As you drive back to your house, you don’t know how to feel. For the last 25 years, you’ve been parents. You haven’t thought about what it means to be a couple or how to live outside of that parental identity. With your child gone, you now have to figure it out.
Is divorce coming?
Experts warn that this is one potential event that can lead to a gray divorce. In some cases, couples do not nurture their own relationships. They don’t feel very connected as individuals. They haven’t felt that way in decades, perhaps. They’re not the same people they were on their wedding day.
The problem is that they forgot to be a couple and just focused on being parents. While that may have been best for the kids, it could leave a gulf between you and your spouse now that there are no children in the home. If you can’t adjust back to being a married couple, it may leave both of you craving something else. That feeling can erode your relationship.
Another potential issue is that you or your spouse may have intentionally waited for the kids to go to school to ask for a divorce. It could be that your spouse wanted to split up 10 years ago. However, with kids in high school and grade school, they thought it would be too traumatic. They decided to wait until the children’s lives would not get upset by the divorce. Now that they’re in college, it’s time to move forward with that.

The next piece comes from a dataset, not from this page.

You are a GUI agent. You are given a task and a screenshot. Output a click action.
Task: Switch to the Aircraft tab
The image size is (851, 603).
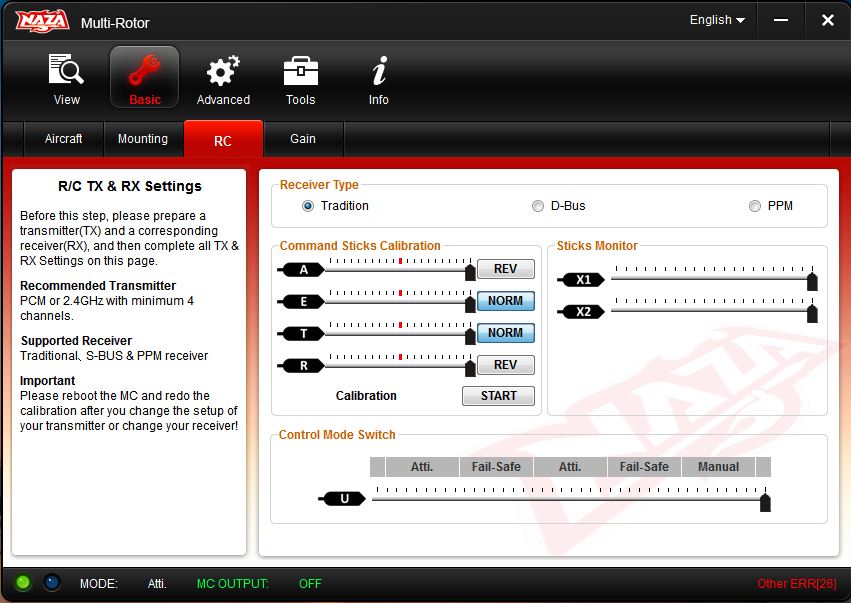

In many cases, parents are not on the same page in this regard. For instance, maybe your spouse kept thinking about divorce. You, on the other hand, focused on being a parent. You had no idea they were unhappy and that they wanted to end the marriage.
If so, the request can blindside you. It’s already an emotional time in your life, with many things changing. This just adds to it.
If you do feel that way, make sure that you still focus on your legal rights in Minnesota. Do not make emotional decisions or refuse to deal with the divorce because it’s too difficult. You need to focus on your future and what steps you can take to protect your rights at this time.